The proposed second notice order would also reject a proposal to allow suppliers to provide the rate disclosures through a customer's specific online "my account" section of their website (which would require a customer log-in).

"[T]o allow ARES and AGS to provide new rates to customers on its website or through the customer’s online account limits the Commission’s ability to monitor rates that are being offered to contract renewals," the proposed second notice order states

Concerning the required price to compare disclosure, the proposed second notice maintains such disclosure and notes, "RESA argues the comparison of the suppliers’ price to the utility’s default price is not an apples-to-apples comparison as it does not consider the appropriate allocation of costs when bundles with incentives such as conservation measures, rebates, or gift cards. The Commission finds the Act does not preclude an ARES or AGS from including additional information on its website explaining why the PTC may differ and other factors associated with the ARES or AGS rate."

The proposed second notice order agrees with recommendations from retail suppliers to further address supplier concerns regarding the proposed requirement that supplier disclosures (by agents and in writing) must affirmatively state that they are not representing, endorsed by, or acting on behalf of a consumer group or consumer group program.

Suppliers had said that such prohibition contradicts a statutory carve-out allowing suppliers to offer affinity and similar programs to trade associations or other organizations.

Initially, suppliers had proposed to define the term "consumer group" to address this issue, but such proposal was opposed by the Attorney General and CUB, and the ICC did not adopt the definition in the first notice order

Suppliers then proposed language, to be included in the sections requiring the "no endorsement" disclosure, to exclude situations in which a supplier is offering service pursuant to the trade association affinity statutory carve-out, and the proposed second notice order would adopt this approach

Specifically, various sections requiring the "no endorsement" disclosure would add language (or substantially similar language depending on specific section) stating that the "no endorsement" disclosure statement with respect to consumer groups is required, "unless the ARES [or AGS] is, through the consumer group, offering services at prices, terms and conditions that are available solely to members of that organization[.]"

The proposed second notice order also further refines the "no endorsement" disclosure statement with respect to government bodies to make further clear such disclosure is not required when a supplier is acting pursuant to a municipal aggregation

The proposed second notice order would adopt a recommendation from a retail supplier to drop the phrase "in plain language" from the requirement that the supplier, during in-person solicitations, shall disclose the required disclosures under the minimum contract requirements, "in plain language."

However, the disclosures already must be "in plain language", and this requirement remains in the second proposed notice order.

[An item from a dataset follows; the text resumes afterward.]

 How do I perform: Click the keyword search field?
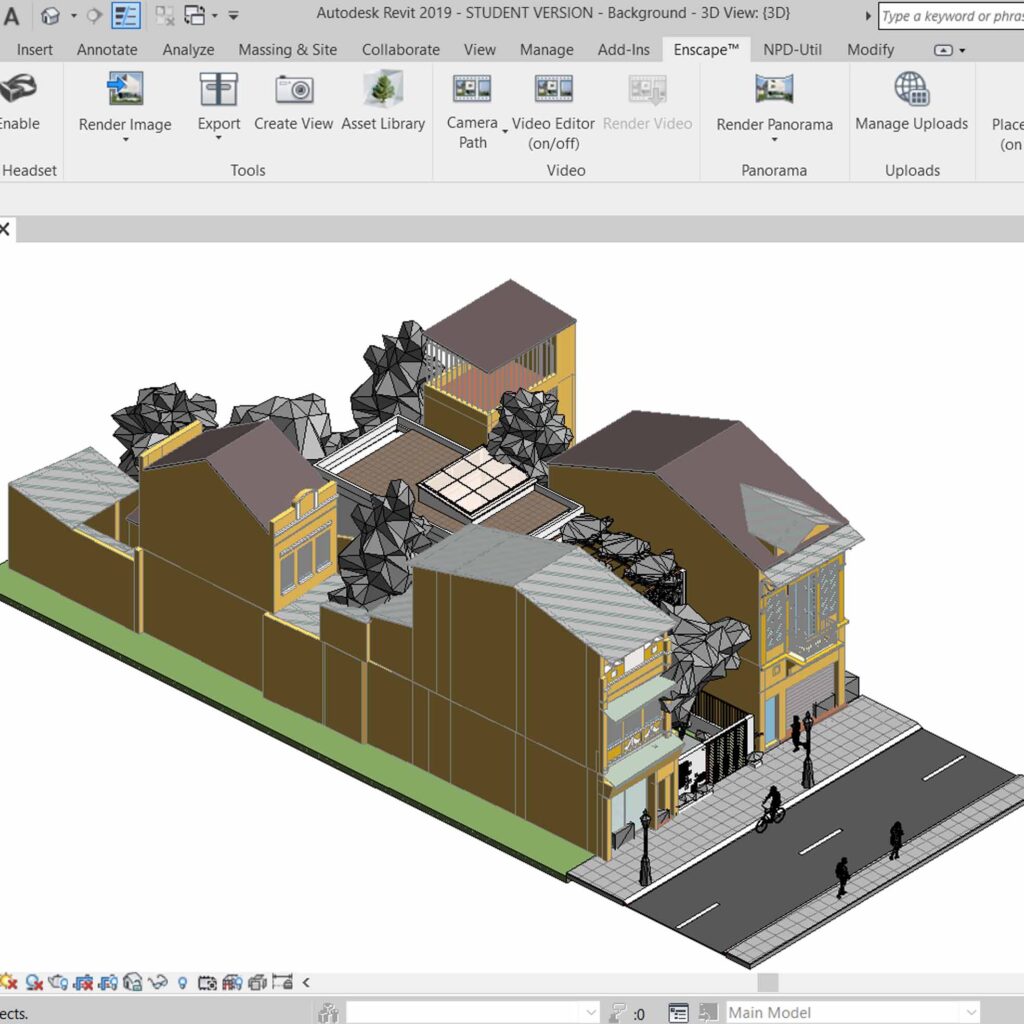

The proposed second notice order agrees that the additional "in plain language" phrase for in-person disclosures of the minimum contract term disclosures is vague

The proposed second notice order states, "The phrase was added during the initial workshop stage and appeared uncontested; the change was adopted in the FNO. FNO at 38. The Commission finds, however, that since the sale agent is directed to 'verbally disclose the items listed in Section 412.110(a) and (c) through (n),' the phrase 'in plain language' adds nothing to the subsection and is repetitive. The subsections (a) and (c) through (n) were crafted to be easily understood, and the directive to disclose them verbally to customers is sufficient. Moreover, the additional reference to 'in plain language' in Sections 412.110 and 512.110 renders any future references duplicative. Similar changes are made to situations where the agent is speaking directly to a customer, as in Sections 412.130(c) and 412.140(c) and Sections 512.130(c) and 512.140(c)."